TASK PROMPT:
Present the items below as a numbered list with blank lines omitted. Leave the pictures out.
· · ·
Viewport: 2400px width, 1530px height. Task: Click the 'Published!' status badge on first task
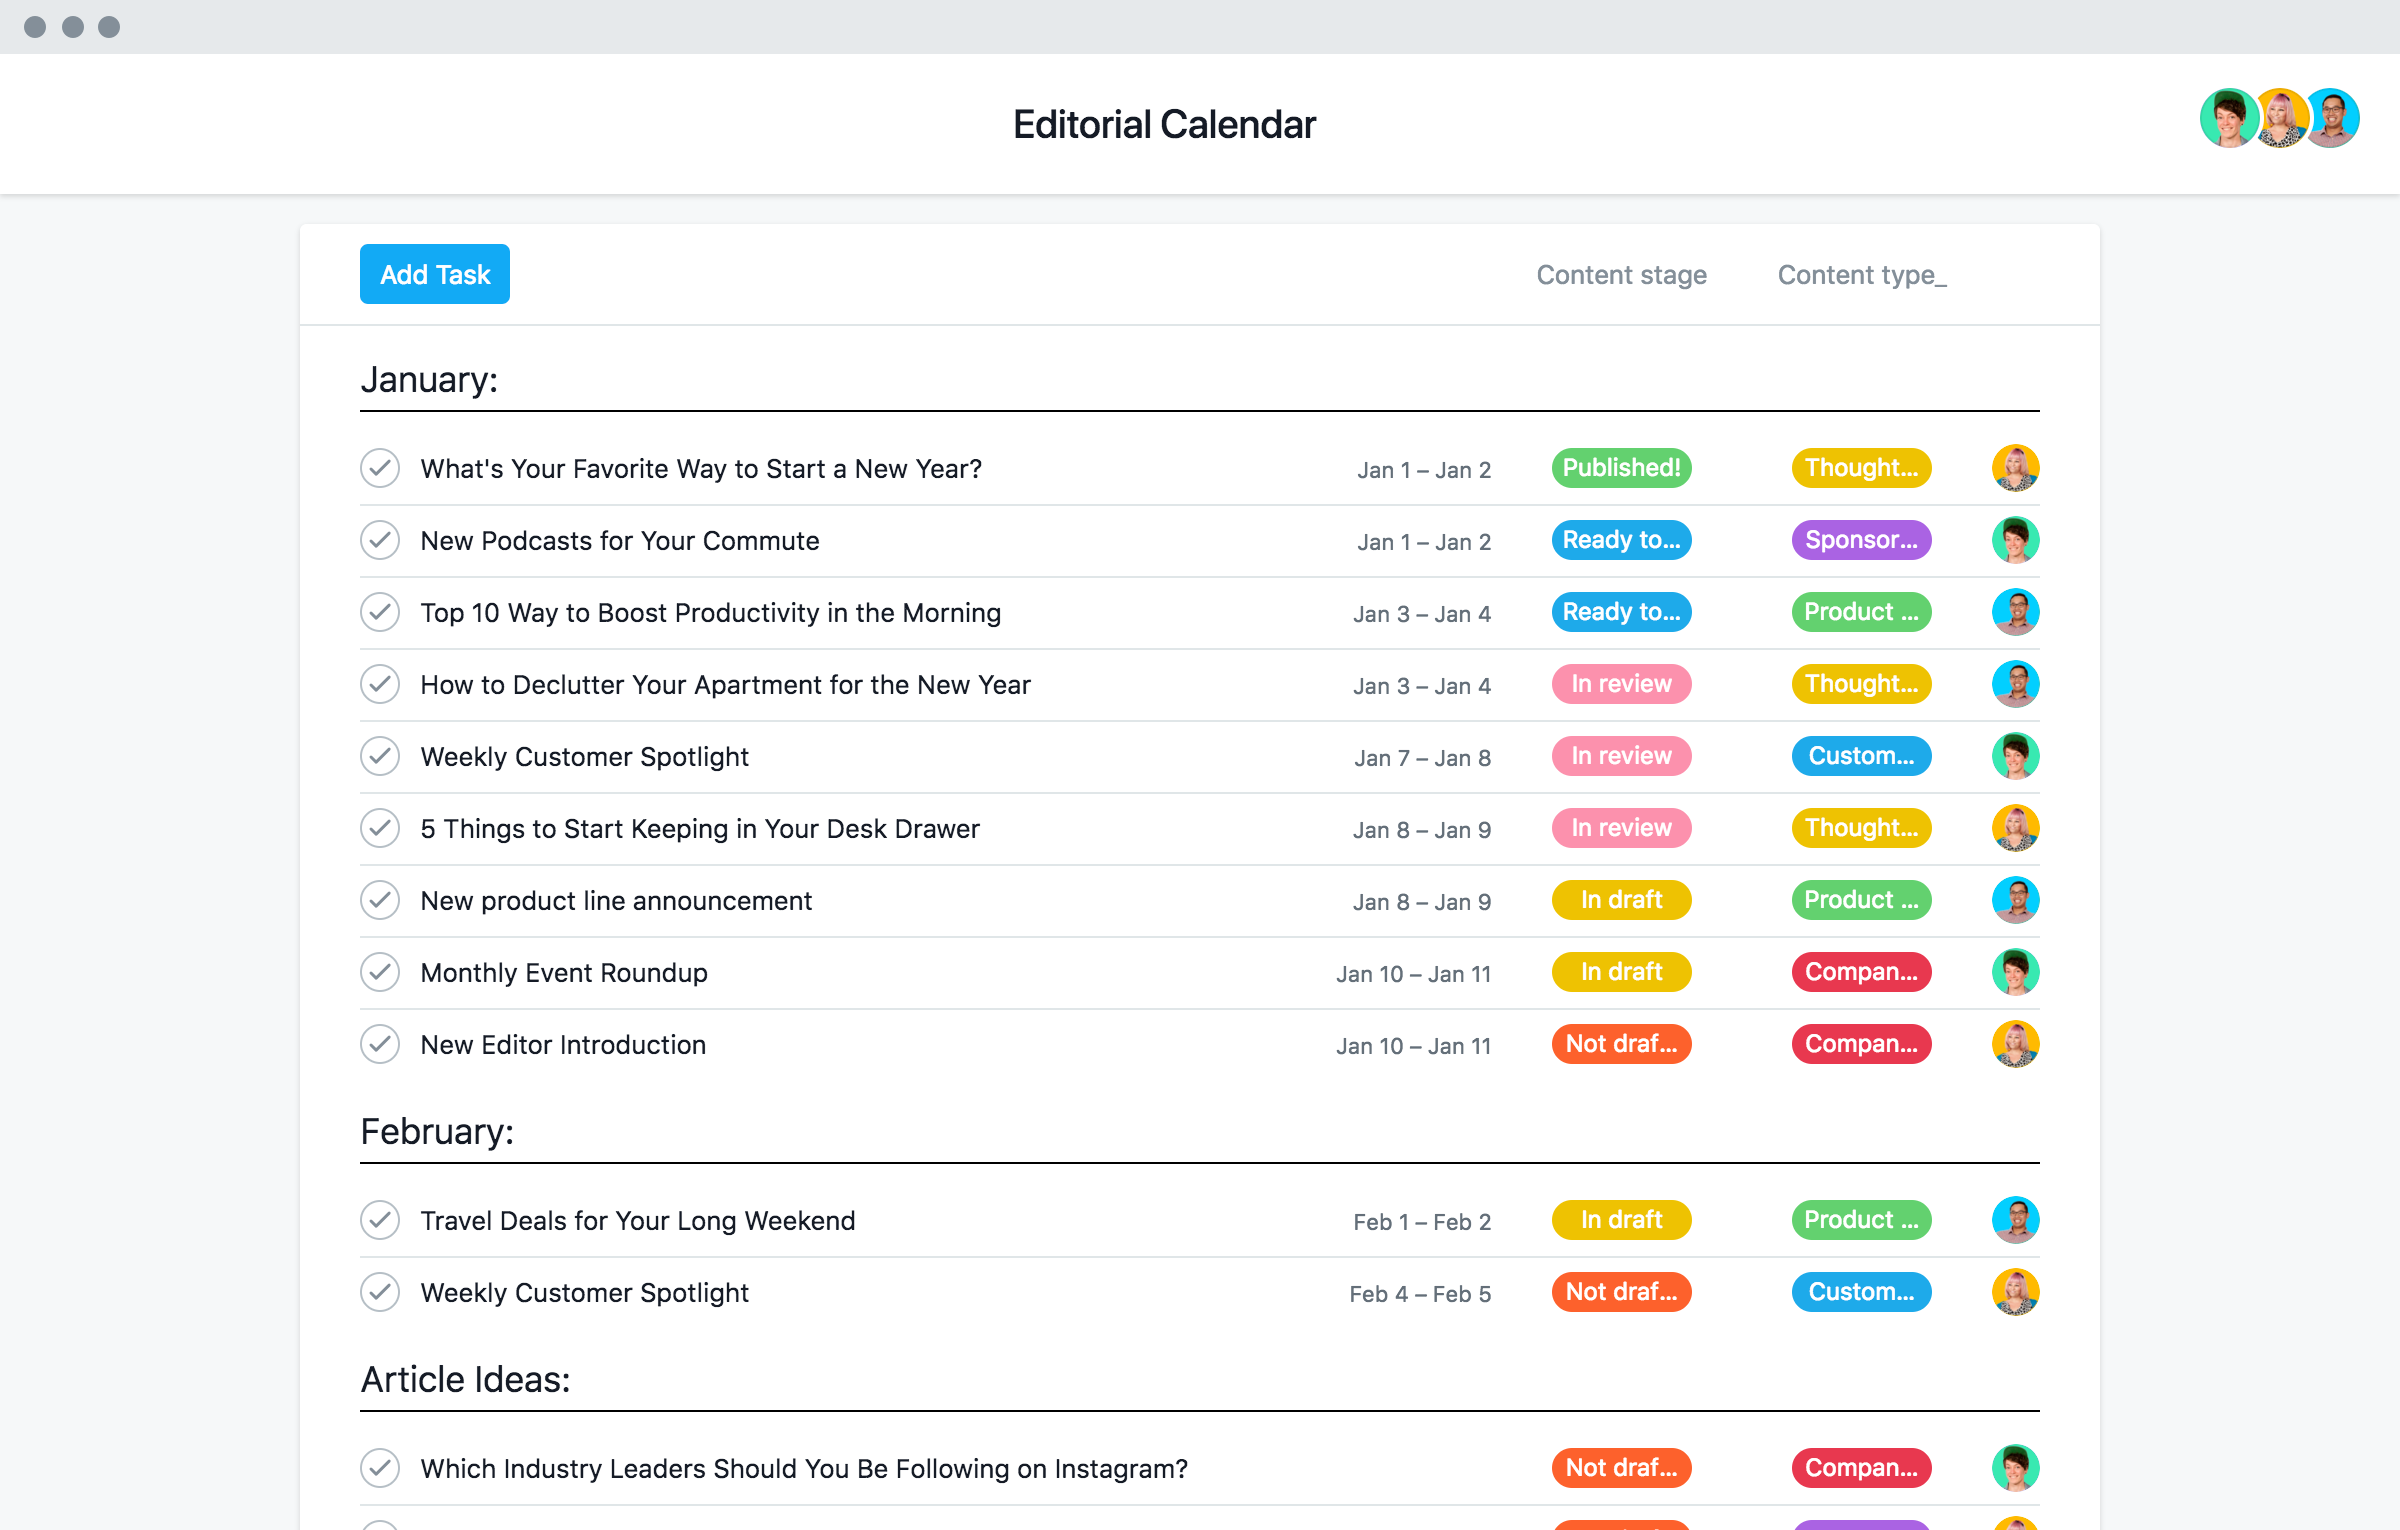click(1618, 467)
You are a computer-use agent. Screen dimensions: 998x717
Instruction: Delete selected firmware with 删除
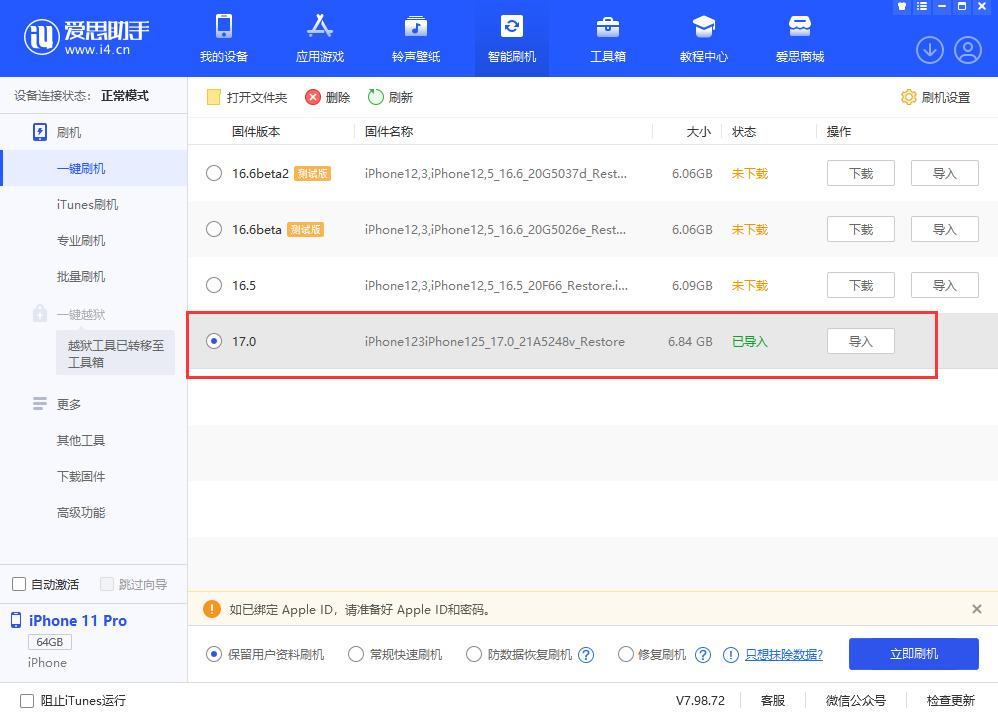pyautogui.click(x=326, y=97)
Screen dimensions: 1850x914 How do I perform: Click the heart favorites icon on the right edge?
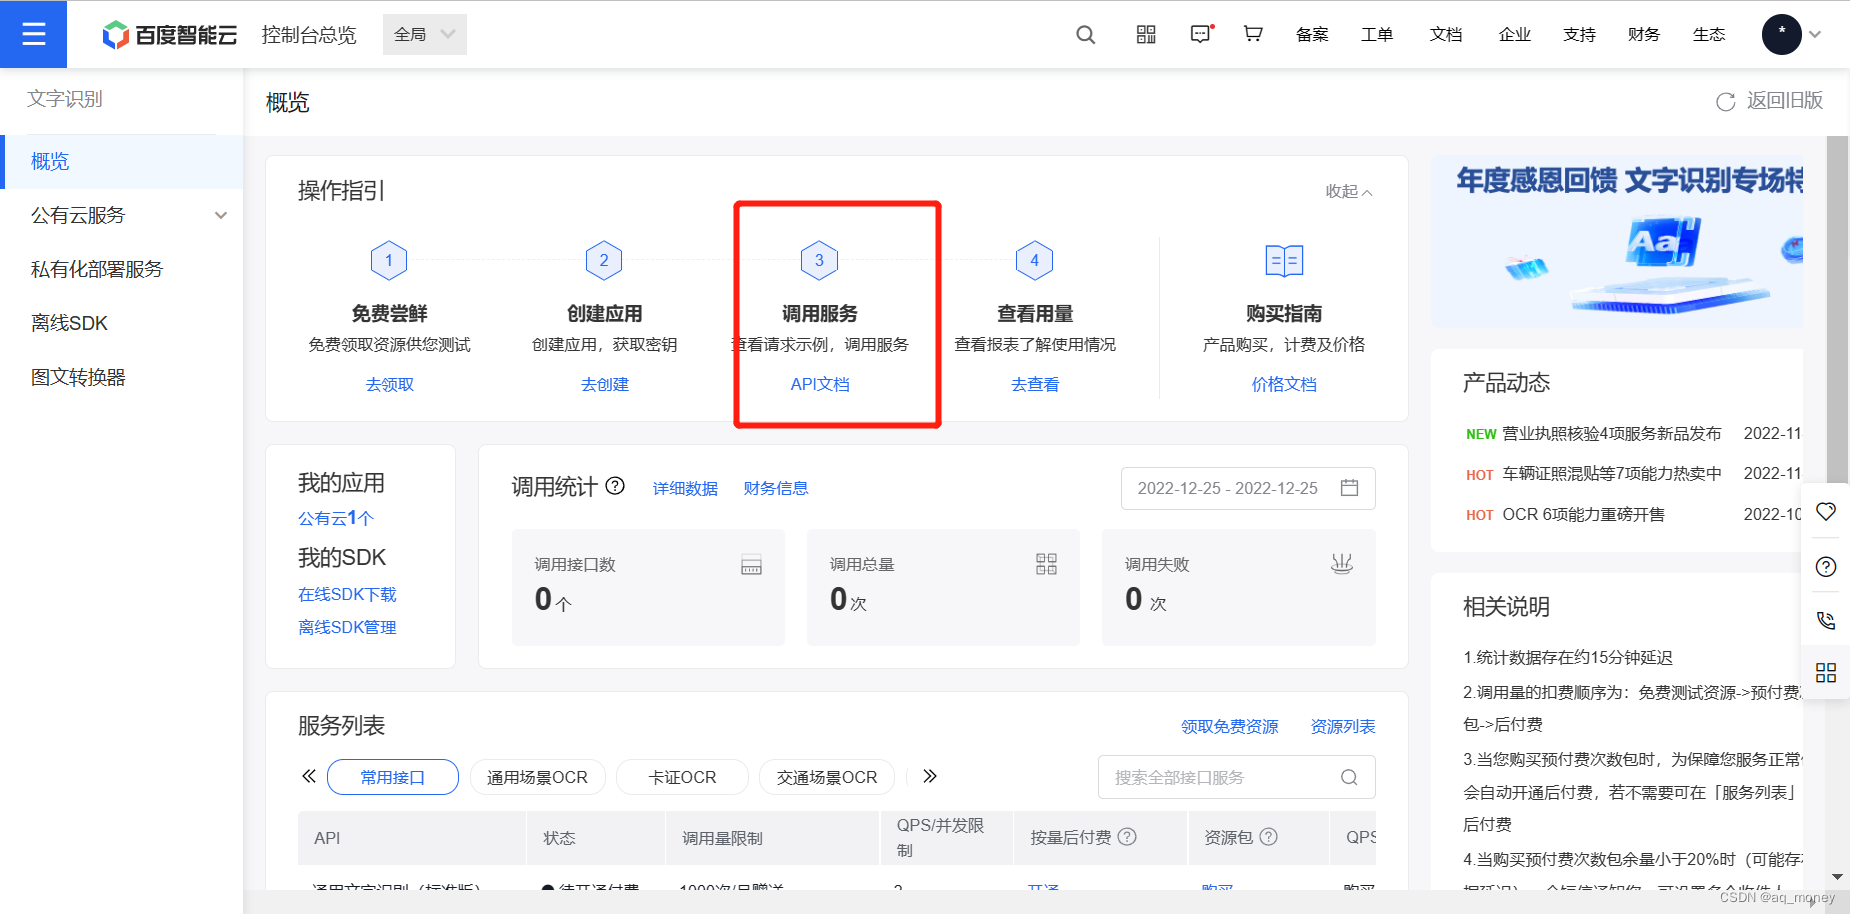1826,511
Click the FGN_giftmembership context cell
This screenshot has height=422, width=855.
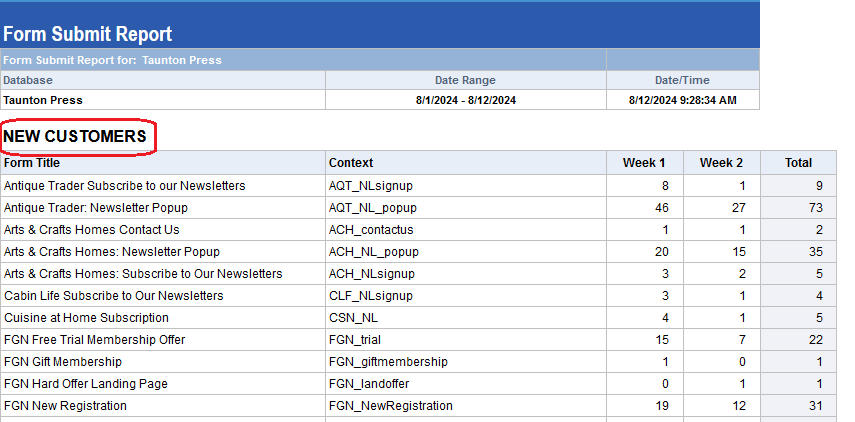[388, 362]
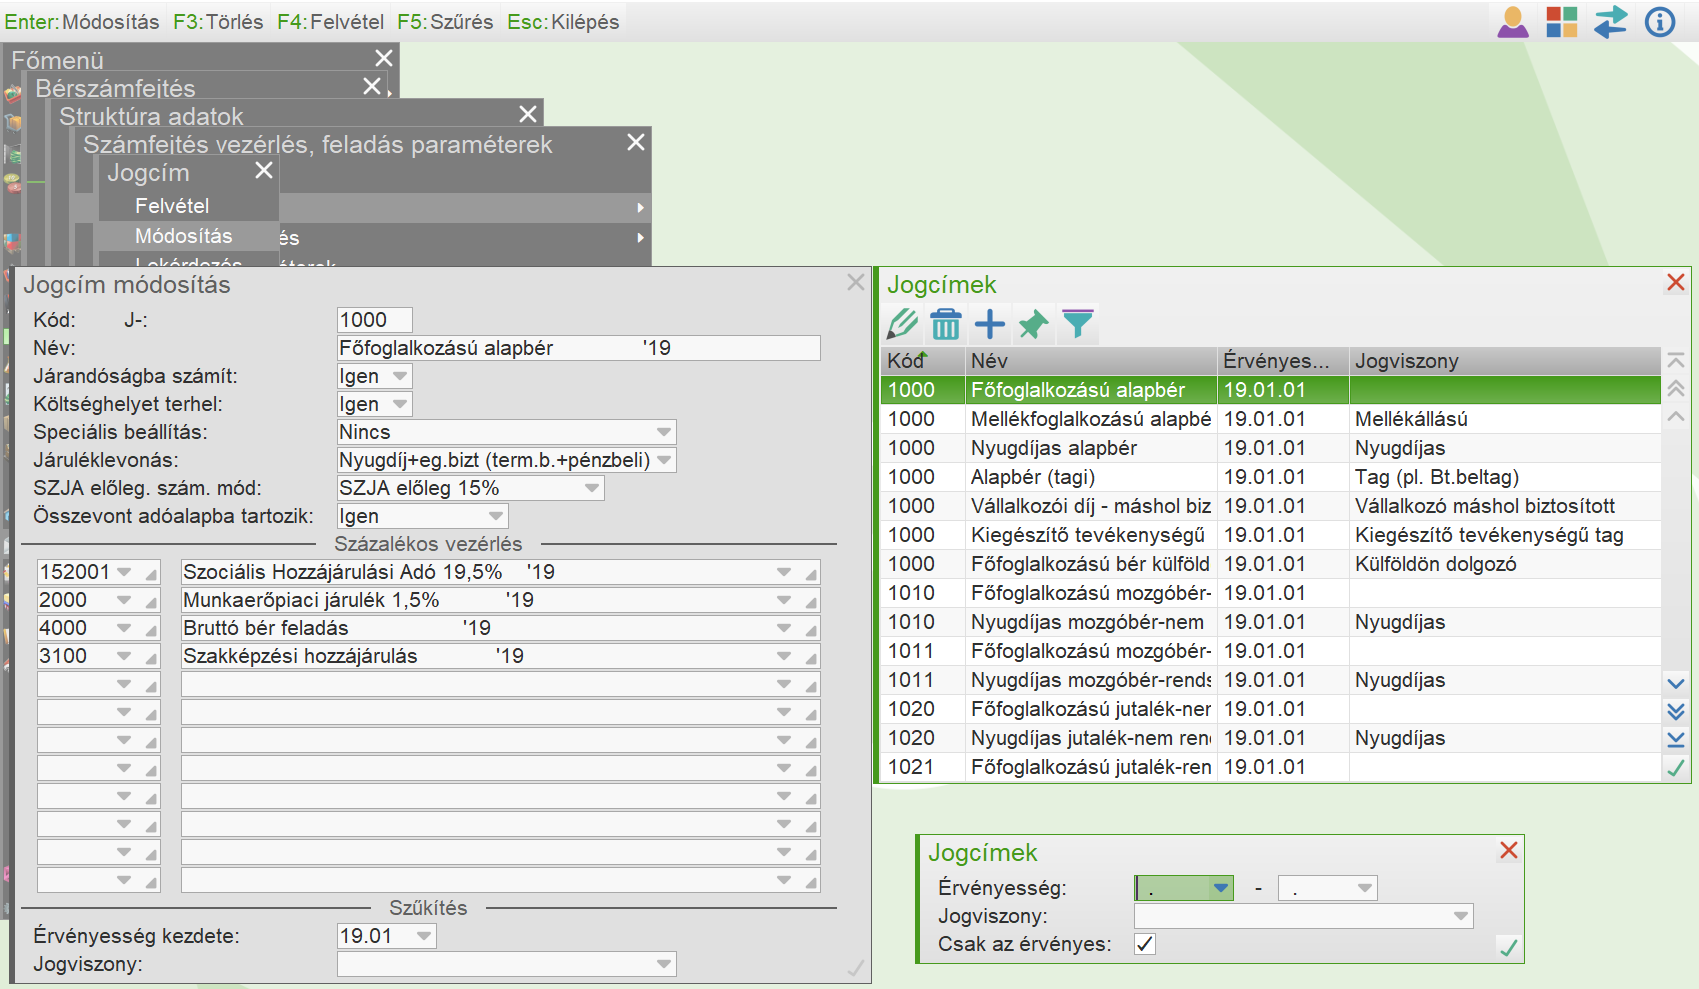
· · ·
EXERCISE OUTPUT:
1. Viewport: 2400px width, 1530px height. Task: Click the 'Published!' status badge on first task
2. click(1618, 467)
3. You are a computer-use agent. Screen dimensions: 998x717
4. Instruction: Delete selected firmware with 删除
5. pyautogui.click(x=326, y=97)
6. Screen dimensions: 1850x914 How do I perform: Click the heart favorites icon on the right edge?
7. 1826,511
8. Click the FGN_giftmembership context cell
9. This screenshot has height=422, width=855.
10. [388, 362]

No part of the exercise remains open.